Dans ce climat permanent de tension et d’augmentation de la violence, les fonctionnaires de police sont aussi exposés à une plus grande vulnérabilité psychologique. Déjà neuf suicides seraient à déplorer parmi les forces de l’ordre depuis le début de cette année 2019. A titre de comparaison, 36 policiers se seraient en tout donnés la mort sur toute l’année 2018. Cette vague de suicide suscite encore un peu plus la colère des forces de l’ordre, colère qui ne date pas d’hier.

Déjà en 2016 avaient eu lieu en France des mobilisations de policiers, suite à une attaque aux cocktails Molotov qui avaient blessé quatre d’entre eux à Viry-Châtillon, en Essonne. Un syndiqué à l’Unité-SGP Police FO, contacté par l’Express, résumait alors les choses ainsi : « Les policiers ont l’impression d’être pris entre le marteau et l’enclume, d’un côté la population qui montre de plus en plus une défiance à l’encontre des forces de l’ordre, et de l’autre une justice, une hiérarchie et des politiques qui n’arrangent rien en imposant de plus en plus de choses, en sanctionnant de plus en plus même pour des choses plutôt insignifiantes ».

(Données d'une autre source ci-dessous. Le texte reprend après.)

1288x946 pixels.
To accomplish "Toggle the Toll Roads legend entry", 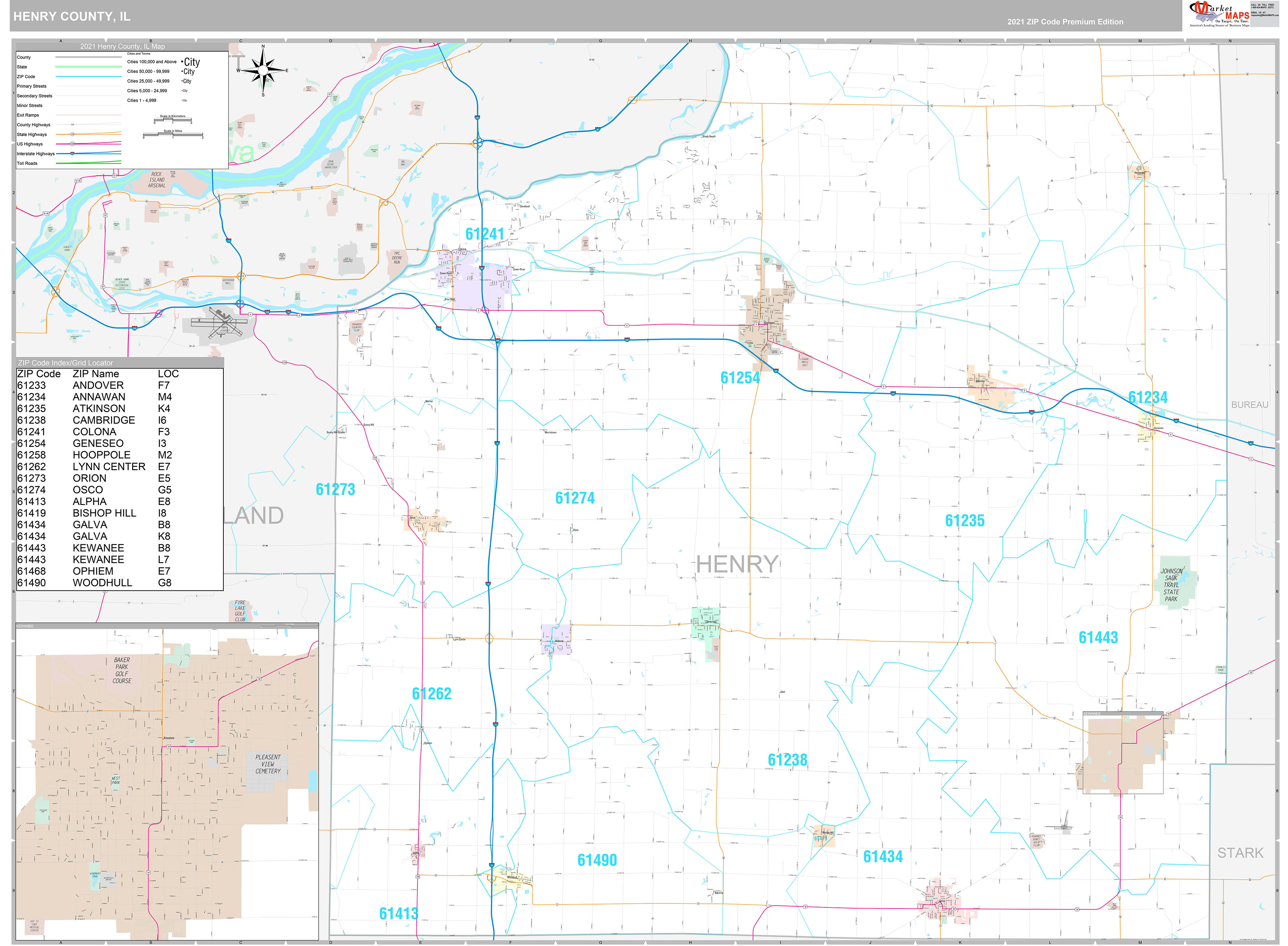I will 89,163.
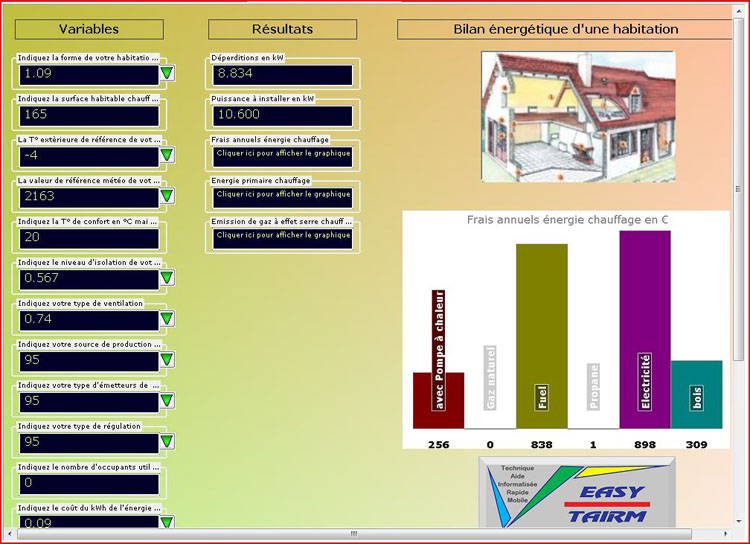Click the surface habitable field showing 165
The width and height of the screenshot is (750, 544).
(88, 115)
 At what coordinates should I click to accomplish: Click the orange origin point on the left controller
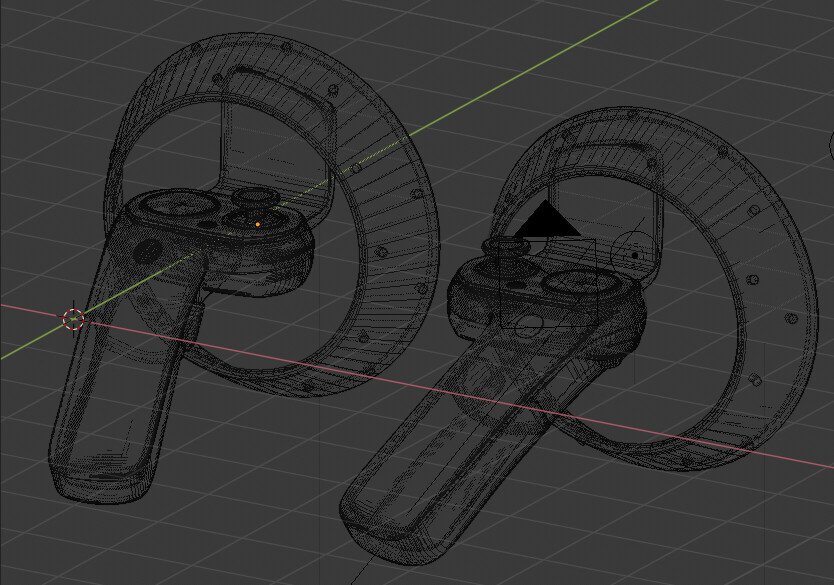pos(257,223)
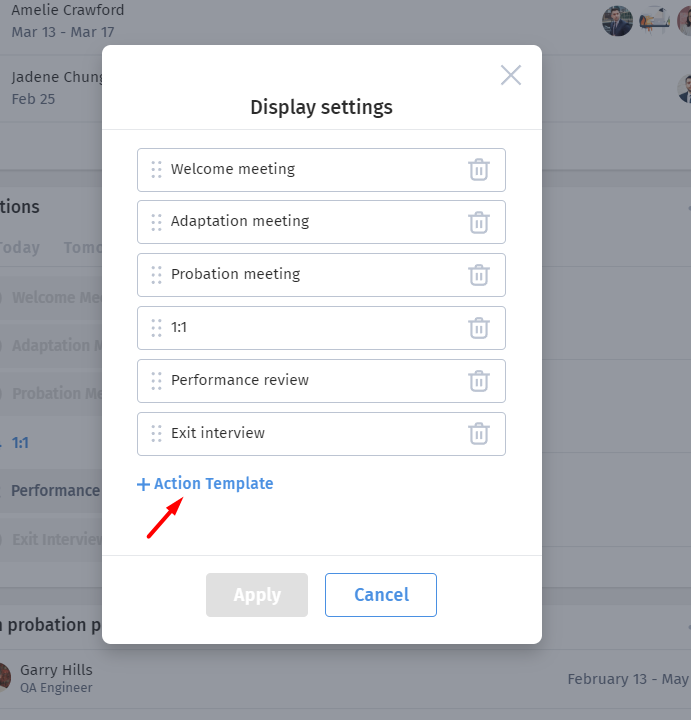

Dans le contexte d’épuisement engendré par les mobilisations des gilets jaunes, le syndicat de police majoritaire, Alliance Police Nationale, avait appelé le 17 décembre 2018 à fermer les commissariats, au nom de la mobilisation des « gyros bleus ». Réclamant un « Plan Marshall », les gyros bleus avaient demandé aux députés de ne pas voter pour le projet de loi de finances 2019, estimant insuffisant le budget alloué aux forces de l’ordre. Christophe Castaner avait immédiatement répondu le 18 décembre par une prime de 300€ pour les CRS mobilisés face aux gilets jaunes, puis par une hausse de salaire de 40 €. Mais cela n’avait pas été jugé suffisant par les syndicats, qui revendiquent avant tout le paiement des heures supplémentaires (plus de 20 millions d’heures non payées à ce jour) et de meilleures conditions de travail.

« On sert de punching-ball », affirme Eric, syndiqué à Alliance Police Nationale, « Ceux qui prennent cher, ce ne sont pas ceux qui donnent les ordres »

Car, même si la police semble être du bon côté de la matraque pour son intégrité physique, elle a aussi des blessés à déplorer. « On sert de punching-ball », affirme Eric, syndiqué à Alliance Police Nationale « Ceux qui prennent cher, ce ne sont pas ceux qui donnent les ordres ». Face à la violence de certains manifestants, les policiers se sentent vulnérables et parfois délaissés par leur hiérarchie. Lors de l’Acte IV, le 1er décembre 2018, certains seraient ainsi restés près de 20 minutes sans ordres clairs, avec le sentiments d’une « hiérarchie complètement dépassée ».

Gilet jaune, gilet bleu

Loin de mutiler des manifestants, la mission de la police est théoriquement d’assurer le « maintien de l’ordre », pour Eric. Mais de quel ordre s’agit-il ? Celui de l’ordre public ? Car en réprimant les Gilets Jaunes, est-ce vraiment l’ordre public qui est protégé ?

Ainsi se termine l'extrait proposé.